To make it easier to work with the temperature and equilibrium constant data separately, copy the columns from your data array into a pair of 1D arrays, named temperature and k_eq. Remember that you can refer to a particular column or row in a 2D array using **array slicing**. Convert your temperature array from Celsius into Kelvin.
In [ ]:
 
In [ ]:
 
Plot $\ln{K}$ against $1/T$, and check that this gives a straight line relationship. Label your axes.
In [ ]:
 
Using scipy.stats.linregress fit a straight line to this dataset, and print the slope and intercept from your fit.
In [ ]:
 
Generate another $\ln{K}$ versus $1/T$ plot, showing the experimental data as points, and your “line of best fit” as a line.

A simple way to generate points that lie along a straight line is to define a line function:

def line( m, c, x ):

    y = m * x + c

    return y

This function takes three arguments; $m$, $c$, and $x$; and returns the corresponding $y$ values.
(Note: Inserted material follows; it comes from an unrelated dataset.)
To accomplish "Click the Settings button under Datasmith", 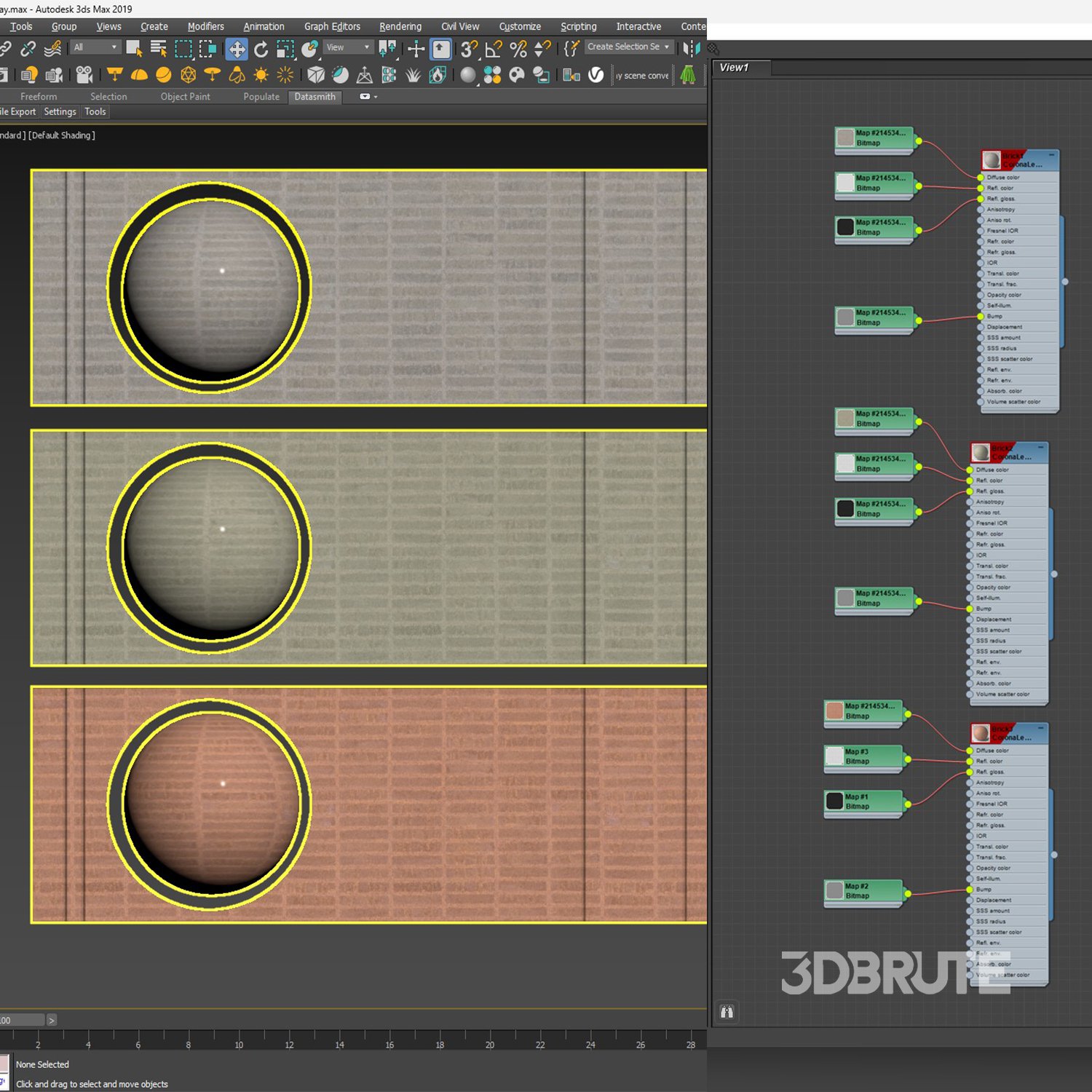I will [x=60, y=111].
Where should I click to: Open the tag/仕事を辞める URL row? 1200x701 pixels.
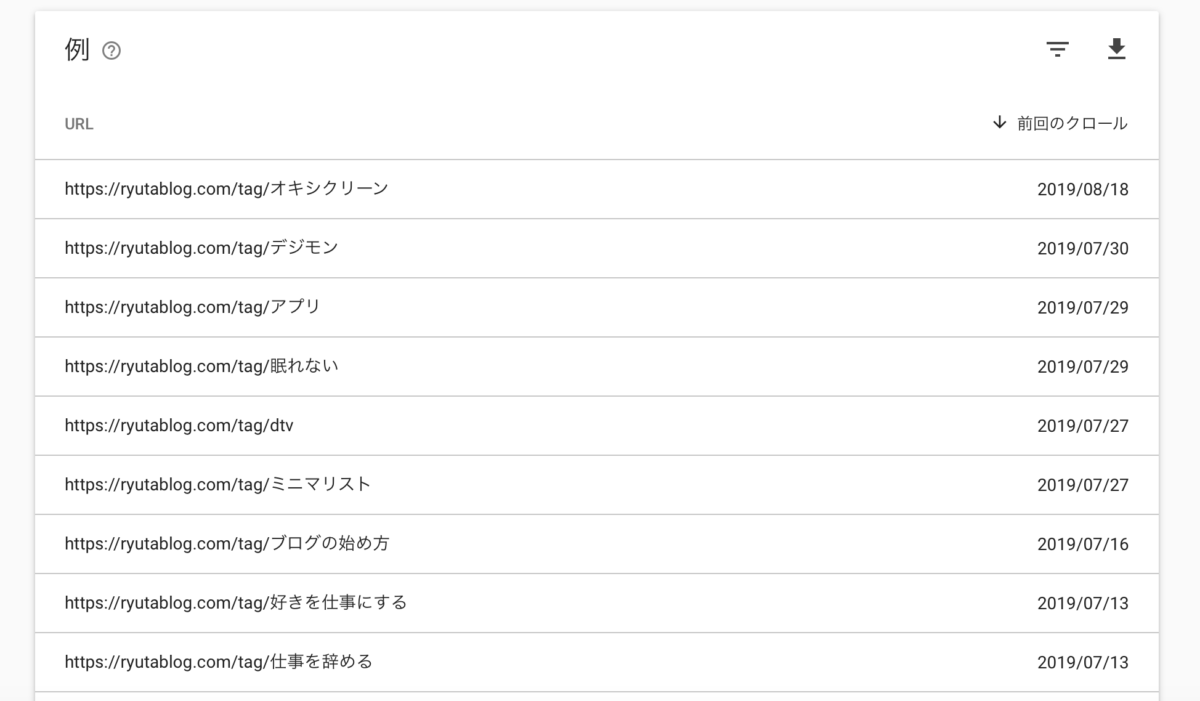click(597, 661)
By passing in slope as $m$, intercept as $c$, and 1/temperature as $x$, you can calculate the $y$ coordinates to plot on your figure.

In [ ]:
# Define your function here
In [ ]:
# Plot your figure.

# You will need to use `plt.plot()` twice to plot the original data, and your fitting line.
Use your fitted values for the slope and intercept to calculate the enthalpy and entropy of this reaction. Remember that you can import the gas constant, $R$, using

from scipy.constants import R Add more code cells as necessary to organise your calculation.
In [ ]:
 
Create a markdown cell below, and use it to comment on the signs of $\Delta H$ and $\Delta S$ for this reaction.